# Lesson 8

Equations and Graphs

- Let’s write an equation for a parabola.

### 8.1: Focus on Distance

The image shows a parabola with focus \((\text-2,2)\) and directrix \(y=0\) (the \(x\)-axis). Points \(A\), \(B\), and \(C\) are on the parabola.

Without using the Pythagorean Theorem, find the distance from each plotted point to the parabola’s focus. Explain your reasoning.

### 8.2: Building an Equation for a Parabola

The image shows a parabola with focus \((3,2)\) and directrix \(y=0\) (the \(x\)-axis).

- Write an equation that would allow you to test whether a particular point \((x,y)\) is on the parabola.
- The equation you wrote defines the parabola, but it’s not in a very easy-to-read form. Rewrite the equation to be in vertex form: \(y=a(x-h)^2+k\), where \((h,k)\) is the vertex.

### 8.3: Card Sort: Parabolas

Your teacher will give you a set of cards with graphs and equations of parabolas. Match each graph with the equation that represents it.

In this section, you have examined points that are equidistant from a given point and a given line. Now consider a set of points that are half as far from a point as they are from a line.

- Write an equation that describes the set of all points that are \(\frac{1}{2}\) as far from the point \((5,3)\) as they are from the \(x\)-axis.
- Use technology to graph your equation. Sketch the graph and describe what it looks like.

### Summary

The parabola in the image consists of all the points that are the same distance from the point \((1,4)\) as they are from the line \(y=0\). Suppose we want to write an equation for the parabola—that is, an equation that says a given point \((x,y)\) is on the curve. We can draw a right triangle whose hypotenuse is the distance between point \((x,y)\) and the focus, \((1,4)\).

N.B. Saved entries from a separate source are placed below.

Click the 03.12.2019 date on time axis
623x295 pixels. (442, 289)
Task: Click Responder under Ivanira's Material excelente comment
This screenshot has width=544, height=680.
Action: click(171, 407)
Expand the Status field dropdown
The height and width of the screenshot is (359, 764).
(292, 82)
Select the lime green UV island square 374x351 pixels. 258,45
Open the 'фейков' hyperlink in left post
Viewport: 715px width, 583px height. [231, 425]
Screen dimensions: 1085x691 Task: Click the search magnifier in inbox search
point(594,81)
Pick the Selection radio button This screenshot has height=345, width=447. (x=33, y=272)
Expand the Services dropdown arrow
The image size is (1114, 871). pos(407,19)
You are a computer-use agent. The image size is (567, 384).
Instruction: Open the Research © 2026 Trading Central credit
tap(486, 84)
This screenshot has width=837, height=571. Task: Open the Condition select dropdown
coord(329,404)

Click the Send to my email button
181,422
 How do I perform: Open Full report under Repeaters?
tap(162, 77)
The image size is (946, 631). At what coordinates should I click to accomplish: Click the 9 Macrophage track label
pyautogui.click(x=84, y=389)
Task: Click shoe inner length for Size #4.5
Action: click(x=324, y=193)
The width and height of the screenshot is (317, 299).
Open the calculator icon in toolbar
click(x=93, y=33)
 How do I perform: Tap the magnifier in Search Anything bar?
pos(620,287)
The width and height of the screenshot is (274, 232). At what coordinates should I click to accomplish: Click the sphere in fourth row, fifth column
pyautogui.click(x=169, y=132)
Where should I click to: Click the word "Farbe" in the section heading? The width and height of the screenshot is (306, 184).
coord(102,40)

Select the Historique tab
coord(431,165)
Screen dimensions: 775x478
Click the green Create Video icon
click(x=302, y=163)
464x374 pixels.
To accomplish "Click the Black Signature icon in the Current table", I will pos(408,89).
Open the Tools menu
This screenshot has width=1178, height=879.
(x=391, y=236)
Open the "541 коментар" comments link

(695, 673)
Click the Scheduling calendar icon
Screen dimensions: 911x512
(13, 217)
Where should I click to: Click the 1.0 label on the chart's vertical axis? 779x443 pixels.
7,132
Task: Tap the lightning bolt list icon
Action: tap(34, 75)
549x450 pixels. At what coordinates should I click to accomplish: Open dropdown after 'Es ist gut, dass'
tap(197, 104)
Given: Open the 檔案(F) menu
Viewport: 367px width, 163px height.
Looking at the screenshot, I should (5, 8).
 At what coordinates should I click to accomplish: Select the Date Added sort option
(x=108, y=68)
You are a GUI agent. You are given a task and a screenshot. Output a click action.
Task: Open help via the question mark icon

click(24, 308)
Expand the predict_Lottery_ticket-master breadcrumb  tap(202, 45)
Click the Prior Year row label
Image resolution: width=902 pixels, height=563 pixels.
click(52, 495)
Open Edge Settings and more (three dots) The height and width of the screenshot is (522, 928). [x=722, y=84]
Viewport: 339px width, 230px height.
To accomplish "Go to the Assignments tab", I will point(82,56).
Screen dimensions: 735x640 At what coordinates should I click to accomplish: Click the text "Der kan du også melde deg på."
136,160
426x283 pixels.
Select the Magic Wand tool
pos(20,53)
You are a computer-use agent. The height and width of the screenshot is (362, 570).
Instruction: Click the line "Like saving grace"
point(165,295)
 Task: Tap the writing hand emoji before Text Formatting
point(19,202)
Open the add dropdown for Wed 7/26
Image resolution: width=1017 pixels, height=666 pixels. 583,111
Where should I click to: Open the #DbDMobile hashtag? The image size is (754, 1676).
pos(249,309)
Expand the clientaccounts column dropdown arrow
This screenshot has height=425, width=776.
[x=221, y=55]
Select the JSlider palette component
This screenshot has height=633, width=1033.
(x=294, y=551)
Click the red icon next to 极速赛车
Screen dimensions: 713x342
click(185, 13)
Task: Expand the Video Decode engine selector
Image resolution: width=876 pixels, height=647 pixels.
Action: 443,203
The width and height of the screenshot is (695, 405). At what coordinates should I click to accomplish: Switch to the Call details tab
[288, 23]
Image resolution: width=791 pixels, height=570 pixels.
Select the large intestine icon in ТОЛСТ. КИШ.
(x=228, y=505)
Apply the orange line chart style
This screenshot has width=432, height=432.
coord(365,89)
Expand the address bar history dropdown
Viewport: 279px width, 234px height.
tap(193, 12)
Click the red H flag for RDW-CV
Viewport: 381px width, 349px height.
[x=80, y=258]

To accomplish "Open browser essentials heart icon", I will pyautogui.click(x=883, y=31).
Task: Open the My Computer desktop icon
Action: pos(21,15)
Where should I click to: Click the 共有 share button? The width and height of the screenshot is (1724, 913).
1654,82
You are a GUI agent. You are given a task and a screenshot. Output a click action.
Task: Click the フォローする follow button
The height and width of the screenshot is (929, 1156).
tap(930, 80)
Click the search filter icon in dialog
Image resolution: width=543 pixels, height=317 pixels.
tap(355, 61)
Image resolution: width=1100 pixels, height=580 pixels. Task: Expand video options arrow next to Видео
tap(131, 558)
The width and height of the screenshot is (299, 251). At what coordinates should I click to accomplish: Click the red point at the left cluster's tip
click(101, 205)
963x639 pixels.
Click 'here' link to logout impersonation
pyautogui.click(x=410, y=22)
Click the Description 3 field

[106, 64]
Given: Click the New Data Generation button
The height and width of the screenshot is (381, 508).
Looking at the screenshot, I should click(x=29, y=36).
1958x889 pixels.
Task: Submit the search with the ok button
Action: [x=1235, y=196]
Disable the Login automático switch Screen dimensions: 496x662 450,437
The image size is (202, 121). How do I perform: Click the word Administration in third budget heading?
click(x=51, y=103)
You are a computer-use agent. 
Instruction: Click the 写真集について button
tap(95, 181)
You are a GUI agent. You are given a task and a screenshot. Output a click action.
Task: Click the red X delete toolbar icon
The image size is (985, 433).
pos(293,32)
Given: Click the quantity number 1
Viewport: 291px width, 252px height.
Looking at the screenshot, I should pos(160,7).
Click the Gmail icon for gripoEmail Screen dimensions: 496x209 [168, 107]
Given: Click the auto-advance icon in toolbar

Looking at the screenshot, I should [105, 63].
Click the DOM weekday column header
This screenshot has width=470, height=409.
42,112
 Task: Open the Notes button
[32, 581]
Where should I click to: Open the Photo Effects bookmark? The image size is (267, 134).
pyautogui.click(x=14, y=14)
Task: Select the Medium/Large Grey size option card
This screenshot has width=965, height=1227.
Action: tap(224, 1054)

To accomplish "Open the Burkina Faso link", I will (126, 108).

The distance from \((x,y)\) to the directrix, or the line \(y=0\), is \(y\) units. By definition, the distance from \((x,y)\) to the focus must be equal to the distance from the point to the directrix. So, the distance from \((x,y)\) to the focus can be labeled with \(y\). To find the lengths of the legs of the right triangle, subtract the corresponding coordinates of the point \((x,y)\) and the focus, \((1,4)\). Substitute the expressions for the side lengths into the Pythagorean Theorem to get an equation defining the parabola.

\((x-1)^2+(y-4)^2=y^2\)

To get the equation looking more familiar, rewrite it in vertex form, or \(y=a(x-h)^2+k\) where \((h,k)\) is the vertex.

\((x-1)^2+(y-4)^2=y^2\)

\((x-1)^2+y^2-8y+16=y^2\)

\((x-1)^2-8y+16=0\)

\(\text-8y=\text-(x-1)^2-16\)

\(y=\frac18 (x-1)^2+2\)

### Glossary Entries

**directrix**The line that, together with a point called the focus, defines a parabola, which is the set of points equidistant from the focus and directrix.

**focus**The point that, together with a line called the directrix, defines a parabola, which is the set of points equidistant from the focus and directrix.

**parabola**A parabola is the set of points that are equidistant from a given point, called the

*focus*, and a given line, called the*directrix*.